Required action:
Given the entries that follow, write out exactly the lines starting at the one containing "This screenshot has width=288, height=170." and ending at the one containing "Select General Behavior in the sidebar", both ends included, and only those.

[Data provided Boundary: Start]

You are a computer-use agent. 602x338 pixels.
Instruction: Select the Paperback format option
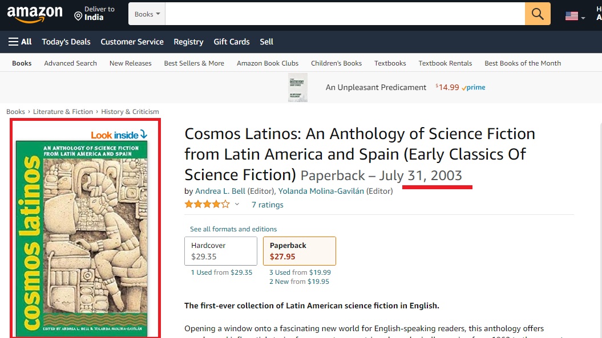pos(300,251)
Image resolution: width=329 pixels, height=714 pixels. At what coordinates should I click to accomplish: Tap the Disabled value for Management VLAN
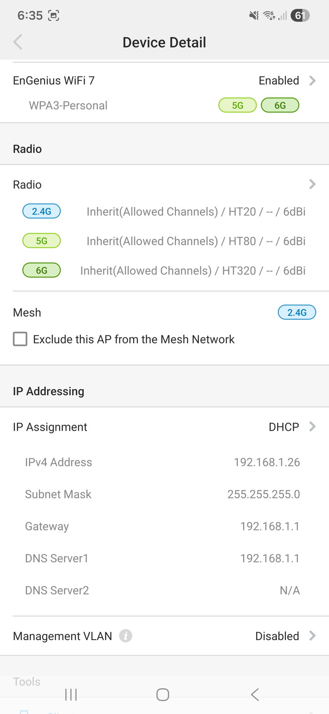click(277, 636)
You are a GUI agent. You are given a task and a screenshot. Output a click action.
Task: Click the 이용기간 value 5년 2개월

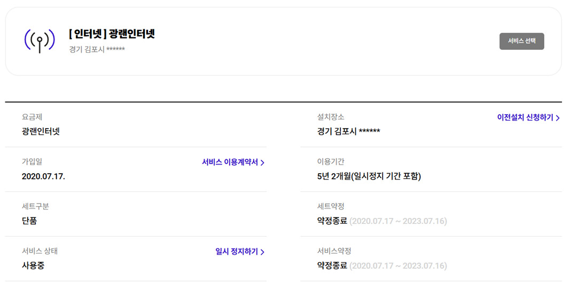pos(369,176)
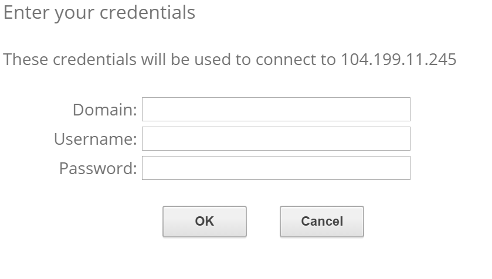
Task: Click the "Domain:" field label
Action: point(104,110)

[Data provided Boundary: End]
[Data provided Boundary: Start]

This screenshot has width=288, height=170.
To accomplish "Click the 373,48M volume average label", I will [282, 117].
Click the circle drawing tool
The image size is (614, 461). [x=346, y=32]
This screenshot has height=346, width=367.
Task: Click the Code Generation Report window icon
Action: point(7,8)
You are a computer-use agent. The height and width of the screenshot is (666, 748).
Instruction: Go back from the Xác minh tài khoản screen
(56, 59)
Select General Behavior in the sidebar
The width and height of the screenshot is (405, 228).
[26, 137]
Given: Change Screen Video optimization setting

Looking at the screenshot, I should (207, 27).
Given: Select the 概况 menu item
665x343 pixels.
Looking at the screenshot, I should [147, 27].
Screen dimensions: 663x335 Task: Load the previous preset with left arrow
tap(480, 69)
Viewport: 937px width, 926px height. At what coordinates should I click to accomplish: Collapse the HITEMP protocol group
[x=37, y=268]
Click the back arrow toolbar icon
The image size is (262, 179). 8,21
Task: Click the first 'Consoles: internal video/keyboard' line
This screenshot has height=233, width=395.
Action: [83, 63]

[Data provided Boundary: End]

Response for this exercise:
This screenshot has width=288, height=170.
To accomplish "Click the 373,48M volume average label", I will [282, 117].
Click the circle drawing tool
The image size is (614, 461). [x=346, y=32]
This screenshot has height=346, width=367.
Task: Click the Code Generation Report window icon
Action: point(7,8)
You are a computer-use agent. The height and width of the screenshot is (666, 748).
Instruction: Go back from the Xác minh tài khoản screen
(56, 59)
Select General Behavior in the sidebar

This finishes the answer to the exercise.